Notes On The Design Of The Mercury Compiler

This file contains an overview of the design of the compiler.

For an overview of how the compiler fits into the rest of the Mercury system (runtime, standard library, mdbcomp library, and so on), see overall_design.html.

Outline

The main job of the compiler is to translate Mercury into a target language, which can be C, Java or C#, although it can also translate Mercury to Mercury bytecode, for a once-planned but never implemented bytecode interpreter, and once upon a time it could also translate a subset of it to Aditi and to .NET's IL.

The top-level of the compiler is in the file mercury_compiler.m. This forwards all of the work to the file mercury_compiler_main.m, which is a submodule of the top_level.m package. The basic design is that compilation is broken into the following stages:

Note that in reality the separation is not quite as simple as that. Although parsing is listed as step 1 and semantic analysis is listed as step 2, the last stage of parsing actually includes some semantic checks. And although optimization is listed as steps 3 and 5, it also occurs in steps 2, 4, and 6. For example, elimination of assignments to dead variables is done in mode analysis; middle-recursion optimization and the use of static constants for ground terms is done during code generation; and a few low-level optimizations are done in llds_out.m as we are spitting out the C code.

In addition, the compiler is actually a multi-targeted compiler with several different back-ends.

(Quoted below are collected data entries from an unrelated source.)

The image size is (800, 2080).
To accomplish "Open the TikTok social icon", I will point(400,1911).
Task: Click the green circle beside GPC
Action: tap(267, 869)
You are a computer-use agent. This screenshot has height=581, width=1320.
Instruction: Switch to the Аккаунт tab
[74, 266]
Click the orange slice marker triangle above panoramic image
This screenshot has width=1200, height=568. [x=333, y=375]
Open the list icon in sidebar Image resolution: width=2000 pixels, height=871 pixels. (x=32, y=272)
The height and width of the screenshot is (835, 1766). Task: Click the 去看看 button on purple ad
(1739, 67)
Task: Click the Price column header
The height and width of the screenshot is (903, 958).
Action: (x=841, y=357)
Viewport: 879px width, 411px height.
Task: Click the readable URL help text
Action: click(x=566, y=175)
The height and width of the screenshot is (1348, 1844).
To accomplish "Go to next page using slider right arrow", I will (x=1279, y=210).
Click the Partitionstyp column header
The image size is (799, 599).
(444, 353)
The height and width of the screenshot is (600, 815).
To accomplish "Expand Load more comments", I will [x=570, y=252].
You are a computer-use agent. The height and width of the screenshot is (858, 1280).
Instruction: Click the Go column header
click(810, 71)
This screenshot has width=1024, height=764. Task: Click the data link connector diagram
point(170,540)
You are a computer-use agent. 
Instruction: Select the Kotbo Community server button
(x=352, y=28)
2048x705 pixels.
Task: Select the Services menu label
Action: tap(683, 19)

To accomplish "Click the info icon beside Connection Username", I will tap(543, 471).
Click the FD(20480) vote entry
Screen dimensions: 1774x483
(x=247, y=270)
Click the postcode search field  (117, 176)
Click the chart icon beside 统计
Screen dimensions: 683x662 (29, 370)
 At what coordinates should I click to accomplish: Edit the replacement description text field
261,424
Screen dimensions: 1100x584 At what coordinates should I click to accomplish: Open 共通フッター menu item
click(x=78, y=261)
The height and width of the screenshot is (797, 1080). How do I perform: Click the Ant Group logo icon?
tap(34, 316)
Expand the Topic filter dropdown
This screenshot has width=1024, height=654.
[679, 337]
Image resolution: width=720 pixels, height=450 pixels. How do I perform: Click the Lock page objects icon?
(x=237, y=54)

mercury_compile.m itself supervises the parsing (step 1), but it subcontracts the supervision of the later steps to other modules. Semantic analysis (step 2) is looked after by mercury_compile_front_end.m; high level transformations (step 3) by mercury_compile_middle_passes.m; and code generation, optimization and output (steps 4, 5 and 6) by mercury_compile_llds_backend.m and mercury_compile_mlds_backend.m for the LLDS and MLDS backends respectively.

The modules in the compiler are structured by being grouped into "packages". A "package" is just a meta-module, i.e. a module that contains other modules as submodules. (The submodules are almost always stored in separate files, which are named only for their final module name.) We have a package for the top-level, a package for each main pass, and finally there are also some packages for library modules that are used by more than one pass.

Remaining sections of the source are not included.